I actually want the shower to have wall, a real wall, and then a curtain on one side. DH thinks I am craz-zey!

Follow-Up Postings:

RE: X-post re Bathroom showers

With a 48"x48" shower space, I think you do not need a full enclosure. One partition, perpendicular to the shower fixtures wall is enough, with an entrance on the opposite side. A single partition without a door would be way cheaper to build.

RE: X-post re Bathroom showers


Yes, we could do that (we have that in one of our bathrooms here). But, we wanted to keep the heart pine hardwood floor that is already there. So in that case I am a little wary of one sided solutions, kwim? I guess If I wanted it bad enough I could tile the floor ... or, insert a tile "rug", kwim? ..... thinking ....

RE: X-post re Bathroom showers

Yikes! Not sure which is more surprising the cost or the long timeframes for quotes and fabrication. I guess if they are busy...

It is a great look. If you didn't do a true divided light do you think it would be easier to do?

RE: X-post re Bathroom showers


I was willing to forgeo true divided light, which I am sure would lower the cost, but it really can't be done. If you just adhere a grid to the glass, you will see the wrong side and the glue when you are inthe shower. If you put a grid in the shower, you will have a big maintenance issue.

RE: X-post re Bathroom showers

Have you considered etching the grid pattern into the shower glass?

RE: X-post re Bathroom showers

Hi Suero,

Yes, thanks, but I don't think that will give the look I want. I think it might look even more modern. It is a 1906 house and I wanted it to look like the windows do...

RE: X-post re Bathroom showers

Have you looked at architectural salvage for greehouse walls or doors? Or a new greenhouse wall? Or double glass with a grid in between?

Would DH be less opposed to the curtain idea if you built in a cubbie where it stayed hidden when dry?

RE: X-post re Bathroom showers

Wracking my brains here... a nautilus-shaped shower, perhaps with the entry curved area made with an interesting metal? No door needed and you could put a big window in a wall of the shower proper to let in light. Copper seems the perfect material for the era.

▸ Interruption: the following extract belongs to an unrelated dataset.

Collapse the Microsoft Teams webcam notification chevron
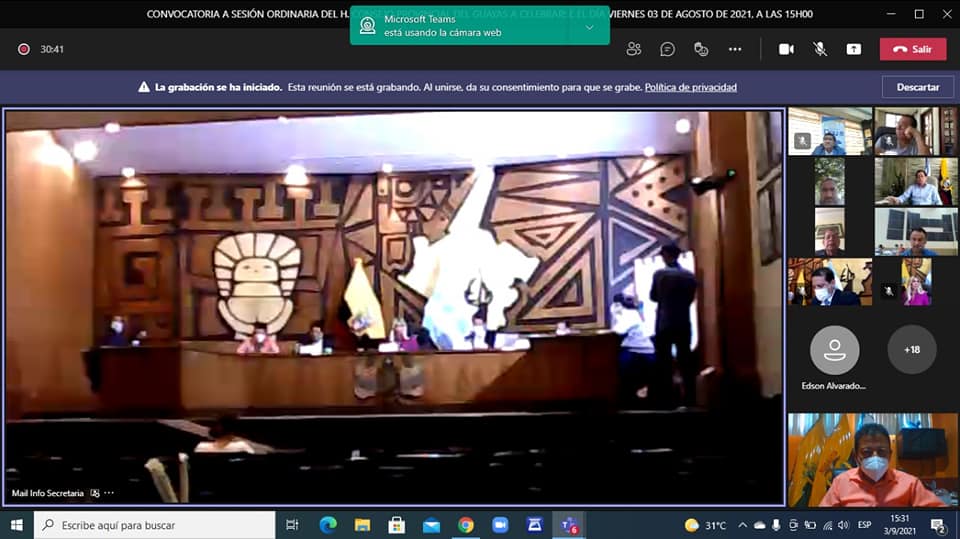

Looking at your inspiration photo, it occurred to me that perhaps you could try talking to a local wrought iron shop about manufacturing the frame and door. I wonder if their frame for the two walls would be less expensive. I know that I was pleasantly surprised at the cost of my porch railing some years ago. As for the glass, how could you keep the glass clean if it had divided lites inside the shower? Would it really be that horrible to have a solid wall of glass inside and the pattern made of metal or wood outside? With a clever installation, there would be no glue or other adhesives mucking up the back side of the grid, and the white metal or wood would be finished on the backside in order to have a clean appearance from inside the shower. You can do this by having the metal frame with divided lights be supported independently and hang the glass walls from the solid walls as you would for a frameless one. Just have the metal framework made so that it hides the glass supports.

I am also contemplating some kind of roller shade look outside your glass. I think all those divided lites are making me think of a porch. Or shutters. This is a cottage, right? Shutter doors on the open wall instead of the curtain your husband does not like?